Her nearly three months of service coincided with the plastic surgeon rotation on her ship. Other rotations include dental work, maxillofacial surgery, eye surgery, orthopedic surgery, gynecological surgery and general surgery.

Nearly 650 people served on the ship in medical, technical and general roles. Her time there led to a greater appreciation for the accessibility of quality healthcare in the United States and especially in central Illinois.

One of her most memorable patients was a girl who suffered from a mid-face tumor. As the tumor grew larger, and with no maxillofacial surgeon available for removal, the 14-year-old girl was at risk for complications like an impacted airway, limited ability to feed herself or even swallow. The tumor also affected her eye socket and vision.

Willoughby remembers the day the dressings came off the girl after successful maxillofacial surgery on the ship.
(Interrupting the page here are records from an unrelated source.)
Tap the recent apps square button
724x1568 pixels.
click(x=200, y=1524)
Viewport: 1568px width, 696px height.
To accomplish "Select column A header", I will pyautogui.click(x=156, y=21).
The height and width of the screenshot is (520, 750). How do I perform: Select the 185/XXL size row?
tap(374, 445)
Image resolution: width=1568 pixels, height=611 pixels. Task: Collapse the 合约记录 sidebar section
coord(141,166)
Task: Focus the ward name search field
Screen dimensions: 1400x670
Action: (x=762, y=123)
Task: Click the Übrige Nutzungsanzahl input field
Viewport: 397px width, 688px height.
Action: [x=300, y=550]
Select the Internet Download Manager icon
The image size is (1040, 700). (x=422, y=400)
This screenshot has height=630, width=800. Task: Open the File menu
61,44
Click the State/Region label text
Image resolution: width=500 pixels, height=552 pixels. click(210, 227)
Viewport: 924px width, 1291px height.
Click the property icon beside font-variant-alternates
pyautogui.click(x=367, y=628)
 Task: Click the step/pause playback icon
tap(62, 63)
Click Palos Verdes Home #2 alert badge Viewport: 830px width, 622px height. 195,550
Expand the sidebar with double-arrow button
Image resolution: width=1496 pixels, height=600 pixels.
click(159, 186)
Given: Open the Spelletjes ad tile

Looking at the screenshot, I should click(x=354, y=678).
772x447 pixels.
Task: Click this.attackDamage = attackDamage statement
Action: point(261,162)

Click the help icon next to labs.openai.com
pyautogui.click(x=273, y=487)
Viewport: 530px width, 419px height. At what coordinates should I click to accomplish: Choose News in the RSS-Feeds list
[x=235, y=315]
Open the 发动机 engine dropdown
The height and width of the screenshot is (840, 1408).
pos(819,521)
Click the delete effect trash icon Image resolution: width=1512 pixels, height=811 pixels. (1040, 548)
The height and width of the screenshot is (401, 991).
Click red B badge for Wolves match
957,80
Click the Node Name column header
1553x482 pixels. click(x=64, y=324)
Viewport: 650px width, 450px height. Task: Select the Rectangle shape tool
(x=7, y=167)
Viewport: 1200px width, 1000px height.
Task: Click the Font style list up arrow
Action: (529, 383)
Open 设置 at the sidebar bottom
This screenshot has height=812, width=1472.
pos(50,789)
The patient’s mother was jumping for joy and hugged Chrissy and others when her daughter saw herself in the mirror for the first time.

“She ran to me and grabbed me; she was so excited!” Willoughby recalled. “This girl at 14 – her mom knew what would happen to her daughter if nothing was done. They just don’t have the social resources we have.”

Willoughby is back on the job as a per diem employee at Lincoln Memorial Hospital caring for physical therapy patients. She was able to take an unpaid leave of absence without worrying about losing her job.

“Overall, it was a tremendous experience,” she said. “It took me many years to get my life together to be able to do this. But it is still important to do these types of service opportunities here at home as well. It isn’t better or worse, just a different setting.”